-------- Document --------

Ninety per cent of the production of cables is in the hands of the Cablemakers’ Association.
The process of concentration is well marked in the case of food supplies. The United Dairies, founded in the year 1915, now control more than one-twelfth of the milk production of the country, and have in their hands considerably more than half of the supply of dairy products to London. This combine has forty-five dairies in England and Wales, and a widespread organisation for the purchase and sale of dairy produce. It is, therefore, a gigantic mixed undertaking. In a report recently issued by a committee of enquiry appointed by the Department of Agriculture we are told that the United Dairies can practically dictate prices to all the producers – and that in certain districts the producers are entirely dependent upon the combine. The consumers, too, find themselves to an increasing extent at its mercy.

But the “vertical” form of combination, the fusion of undertakings engaged in different branches of industry, has likewise, of late years, made extensive progress in Britain. This especially applies to the joint organisation of the iron trade and the coal trade.

Even more remarkable is the amalgamation of various branches of industry in the armaments industry, the electrical industry, and the chemical industry.

The famous British armaments’ firm of Vickers has, through the purchase of shares, acquired a controlling influence in various motor works, carriage works, wire works, and electrical works. Armstrong, Whitworth and Co. own coal mines, iron and steel works, and machine factories.

In the electrical industry, the movement towards combination is mainly directed by two concerns, the English Electric Co. and the General Electric Co., both of which are interested in almost all branches of the electrical industry.

Unquestionably, however, the greatest ramification of interests is that shown by a chemical undertaking, the firm of Lever Brothers. Before the war, this had already swallowed about forty different companies. Of late its expansion has been enormous, and by the beginning of 1921 the number of companies under its control had increased to 140. Soap is the leading product of the combine; but Lever Brothers’ interests embrace banking, shipping, the manufacture of machinery, coal mining, oil refining, the fishing industry, paper milling, etc.

Besides these well-organised combinations, there exist in every industry more or less effectively integrated cartels.

-------- Record list --------

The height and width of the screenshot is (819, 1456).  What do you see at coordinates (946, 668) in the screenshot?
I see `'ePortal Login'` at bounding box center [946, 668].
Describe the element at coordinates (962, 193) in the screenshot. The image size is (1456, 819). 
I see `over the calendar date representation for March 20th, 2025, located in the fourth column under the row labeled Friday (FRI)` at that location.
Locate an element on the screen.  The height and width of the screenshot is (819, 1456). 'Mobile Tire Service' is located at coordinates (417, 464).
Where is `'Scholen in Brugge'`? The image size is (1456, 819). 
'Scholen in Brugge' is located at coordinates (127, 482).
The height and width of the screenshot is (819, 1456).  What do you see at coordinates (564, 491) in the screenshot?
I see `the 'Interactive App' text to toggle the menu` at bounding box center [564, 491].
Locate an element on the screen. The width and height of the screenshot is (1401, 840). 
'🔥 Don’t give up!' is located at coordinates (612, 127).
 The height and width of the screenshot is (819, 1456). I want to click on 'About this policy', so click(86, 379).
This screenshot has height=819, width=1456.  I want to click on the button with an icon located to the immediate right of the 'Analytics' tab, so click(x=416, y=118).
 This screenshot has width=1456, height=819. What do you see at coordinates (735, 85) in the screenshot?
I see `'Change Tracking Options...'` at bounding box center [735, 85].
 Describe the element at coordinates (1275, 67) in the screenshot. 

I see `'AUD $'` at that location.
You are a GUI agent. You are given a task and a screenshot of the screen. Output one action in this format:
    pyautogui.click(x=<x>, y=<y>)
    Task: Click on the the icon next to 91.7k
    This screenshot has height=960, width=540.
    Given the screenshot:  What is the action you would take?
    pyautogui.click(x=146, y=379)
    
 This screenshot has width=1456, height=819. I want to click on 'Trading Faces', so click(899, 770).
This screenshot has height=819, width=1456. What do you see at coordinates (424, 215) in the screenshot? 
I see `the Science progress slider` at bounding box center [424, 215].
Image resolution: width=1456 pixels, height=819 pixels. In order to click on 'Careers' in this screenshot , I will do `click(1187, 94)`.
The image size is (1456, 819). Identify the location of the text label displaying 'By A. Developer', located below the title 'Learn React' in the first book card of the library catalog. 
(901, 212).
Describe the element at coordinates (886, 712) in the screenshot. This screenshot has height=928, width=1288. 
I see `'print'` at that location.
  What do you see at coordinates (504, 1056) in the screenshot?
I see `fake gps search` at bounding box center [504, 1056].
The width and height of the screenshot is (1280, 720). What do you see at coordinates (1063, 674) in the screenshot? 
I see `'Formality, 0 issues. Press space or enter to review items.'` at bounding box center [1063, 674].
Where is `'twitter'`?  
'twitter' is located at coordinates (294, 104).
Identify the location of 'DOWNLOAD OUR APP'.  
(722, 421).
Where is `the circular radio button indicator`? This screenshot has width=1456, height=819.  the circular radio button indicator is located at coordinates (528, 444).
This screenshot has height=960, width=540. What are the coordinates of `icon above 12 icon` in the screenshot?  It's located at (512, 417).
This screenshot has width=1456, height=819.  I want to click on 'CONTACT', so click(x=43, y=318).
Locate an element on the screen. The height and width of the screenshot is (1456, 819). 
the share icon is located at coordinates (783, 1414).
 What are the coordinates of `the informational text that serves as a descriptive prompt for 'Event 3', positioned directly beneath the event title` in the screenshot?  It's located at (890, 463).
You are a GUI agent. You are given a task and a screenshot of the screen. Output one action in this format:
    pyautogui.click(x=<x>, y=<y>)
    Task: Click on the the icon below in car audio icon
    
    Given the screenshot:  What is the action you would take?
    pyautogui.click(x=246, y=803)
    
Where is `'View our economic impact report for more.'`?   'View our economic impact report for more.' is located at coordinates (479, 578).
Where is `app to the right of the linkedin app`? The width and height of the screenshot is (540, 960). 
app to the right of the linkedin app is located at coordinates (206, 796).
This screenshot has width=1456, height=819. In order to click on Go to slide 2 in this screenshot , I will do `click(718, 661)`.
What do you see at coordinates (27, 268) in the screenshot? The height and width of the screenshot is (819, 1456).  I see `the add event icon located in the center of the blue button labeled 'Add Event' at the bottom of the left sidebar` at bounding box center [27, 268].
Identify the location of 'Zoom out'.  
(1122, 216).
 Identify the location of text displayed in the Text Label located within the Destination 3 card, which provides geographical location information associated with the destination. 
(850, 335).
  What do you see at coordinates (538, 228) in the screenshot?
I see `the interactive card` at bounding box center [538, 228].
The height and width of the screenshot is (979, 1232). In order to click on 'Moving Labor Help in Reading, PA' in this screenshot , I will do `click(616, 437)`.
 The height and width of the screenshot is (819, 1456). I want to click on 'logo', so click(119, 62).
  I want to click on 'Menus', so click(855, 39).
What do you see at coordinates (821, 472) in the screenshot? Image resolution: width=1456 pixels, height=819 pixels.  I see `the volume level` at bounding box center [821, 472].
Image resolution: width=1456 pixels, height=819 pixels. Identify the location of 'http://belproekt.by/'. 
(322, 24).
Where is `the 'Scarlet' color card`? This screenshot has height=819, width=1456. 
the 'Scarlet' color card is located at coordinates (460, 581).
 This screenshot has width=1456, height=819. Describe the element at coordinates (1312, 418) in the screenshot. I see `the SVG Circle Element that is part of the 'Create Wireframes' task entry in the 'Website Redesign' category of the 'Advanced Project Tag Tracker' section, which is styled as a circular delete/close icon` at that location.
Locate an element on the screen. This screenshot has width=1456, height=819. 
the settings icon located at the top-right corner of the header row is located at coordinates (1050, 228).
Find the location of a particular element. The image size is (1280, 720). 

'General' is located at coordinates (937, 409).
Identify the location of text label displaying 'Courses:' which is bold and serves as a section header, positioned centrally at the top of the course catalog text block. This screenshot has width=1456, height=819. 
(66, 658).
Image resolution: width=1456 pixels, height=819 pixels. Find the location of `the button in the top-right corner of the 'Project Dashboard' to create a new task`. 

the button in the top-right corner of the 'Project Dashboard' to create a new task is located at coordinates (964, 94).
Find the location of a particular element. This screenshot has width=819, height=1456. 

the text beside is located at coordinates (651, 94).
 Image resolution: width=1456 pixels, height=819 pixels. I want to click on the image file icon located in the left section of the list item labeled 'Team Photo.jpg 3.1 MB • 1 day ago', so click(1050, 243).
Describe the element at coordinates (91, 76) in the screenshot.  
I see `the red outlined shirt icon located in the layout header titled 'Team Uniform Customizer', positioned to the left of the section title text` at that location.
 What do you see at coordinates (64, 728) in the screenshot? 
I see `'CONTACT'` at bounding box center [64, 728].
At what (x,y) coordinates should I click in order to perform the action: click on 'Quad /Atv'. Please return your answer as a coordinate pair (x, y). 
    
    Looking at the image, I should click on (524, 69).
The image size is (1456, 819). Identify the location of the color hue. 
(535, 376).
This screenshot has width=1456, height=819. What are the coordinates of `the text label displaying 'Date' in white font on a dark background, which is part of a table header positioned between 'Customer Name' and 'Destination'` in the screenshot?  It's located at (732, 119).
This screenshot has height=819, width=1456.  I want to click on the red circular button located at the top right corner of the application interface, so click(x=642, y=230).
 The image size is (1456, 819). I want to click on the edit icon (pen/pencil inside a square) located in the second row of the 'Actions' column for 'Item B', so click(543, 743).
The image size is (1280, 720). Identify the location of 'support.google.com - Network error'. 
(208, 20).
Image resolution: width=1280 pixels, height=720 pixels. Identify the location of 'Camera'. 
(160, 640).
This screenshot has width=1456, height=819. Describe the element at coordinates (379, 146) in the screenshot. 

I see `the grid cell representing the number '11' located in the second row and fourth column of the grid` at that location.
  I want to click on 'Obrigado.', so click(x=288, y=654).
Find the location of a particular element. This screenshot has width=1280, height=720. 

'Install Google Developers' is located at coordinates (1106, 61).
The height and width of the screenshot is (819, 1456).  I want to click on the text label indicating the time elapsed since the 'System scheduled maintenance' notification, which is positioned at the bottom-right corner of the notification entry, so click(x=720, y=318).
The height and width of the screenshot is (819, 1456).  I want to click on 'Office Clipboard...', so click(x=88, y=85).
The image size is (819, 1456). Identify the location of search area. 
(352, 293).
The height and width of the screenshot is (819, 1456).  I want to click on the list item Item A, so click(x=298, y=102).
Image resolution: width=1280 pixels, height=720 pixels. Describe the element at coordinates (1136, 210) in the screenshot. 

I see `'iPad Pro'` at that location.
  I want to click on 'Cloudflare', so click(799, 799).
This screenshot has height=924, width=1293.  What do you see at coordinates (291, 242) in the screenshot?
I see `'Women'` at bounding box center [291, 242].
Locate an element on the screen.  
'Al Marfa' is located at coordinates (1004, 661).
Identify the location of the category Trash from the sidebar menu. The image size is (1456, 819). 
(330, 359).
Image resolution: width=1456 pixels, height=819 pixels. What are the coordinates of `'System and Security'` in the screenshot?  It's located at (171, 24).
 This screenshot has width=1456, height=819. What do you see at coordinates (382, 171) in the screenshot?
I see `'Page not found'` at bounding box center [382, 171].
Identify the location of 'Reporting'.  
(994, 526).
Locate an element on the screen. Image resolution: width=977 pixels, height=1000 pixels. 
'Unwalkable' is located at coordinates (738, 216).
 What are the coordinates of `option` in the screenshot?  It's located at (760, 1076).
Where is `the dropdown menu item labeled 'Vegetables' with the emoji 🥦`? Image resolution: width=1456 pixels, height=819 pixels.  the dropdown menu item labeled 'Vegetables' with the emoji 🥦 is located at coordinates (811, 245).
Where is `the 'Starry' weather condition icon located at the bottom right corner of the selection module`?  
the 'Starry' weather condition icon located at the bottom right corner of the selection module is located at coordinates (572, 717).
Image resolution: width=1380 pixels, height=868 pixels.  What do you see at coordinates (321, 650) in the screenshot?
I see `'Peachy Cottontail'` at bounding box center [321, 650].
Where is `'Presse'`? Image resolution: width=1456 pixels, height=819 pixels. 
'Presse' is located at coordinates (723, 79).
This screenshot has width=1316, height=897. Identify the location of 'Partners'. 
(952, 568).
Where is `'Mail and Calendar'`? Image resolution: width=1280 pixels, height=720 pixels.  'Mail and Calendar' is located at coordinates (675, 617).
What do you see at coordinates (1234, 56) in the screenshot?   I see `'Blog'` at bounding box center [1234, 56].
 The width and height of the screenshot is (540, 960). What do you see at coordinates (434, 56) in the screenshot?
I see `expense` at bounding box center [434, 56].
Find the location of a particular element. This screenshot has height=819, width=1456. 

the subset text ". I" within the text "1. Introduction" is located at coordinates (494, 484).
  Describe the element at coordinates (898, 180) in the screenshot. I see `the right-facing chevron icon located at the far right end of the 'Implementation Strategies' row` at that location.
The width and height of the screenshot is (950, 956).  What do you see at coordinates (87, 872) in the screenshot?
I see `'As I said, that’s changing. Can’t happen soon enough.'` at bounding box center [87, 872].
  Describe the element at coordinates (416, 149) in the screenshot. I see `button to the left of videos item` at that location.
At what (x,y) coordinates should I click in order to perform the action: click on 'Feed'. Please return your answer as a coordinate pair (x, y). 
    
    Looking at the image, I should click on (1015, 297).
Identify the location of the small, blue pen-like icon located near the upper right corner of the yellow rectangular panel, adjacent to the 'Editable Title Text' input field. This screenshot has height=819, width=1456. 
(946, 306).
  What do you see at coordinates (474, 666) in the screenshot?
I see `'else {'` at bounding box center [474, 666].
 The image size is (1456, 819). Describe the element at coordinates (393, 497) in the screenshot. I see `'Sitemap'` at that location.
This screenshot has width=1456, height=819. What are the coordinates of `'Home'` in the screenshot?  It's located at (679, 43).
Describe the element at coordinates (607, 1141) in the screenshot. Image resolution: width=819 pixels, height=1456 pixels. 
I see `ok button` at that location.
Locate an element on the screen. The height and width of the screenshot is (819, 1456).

--------

# Task statement
Echo the passage on industrial combination in Britain verbatim, from "Even more remarkable" to "the chemical industry.".

# Full solution
Even more remarkable is the amalgamation of various branches of industry in the armaments industry, the electrical industry, and the chemical industry.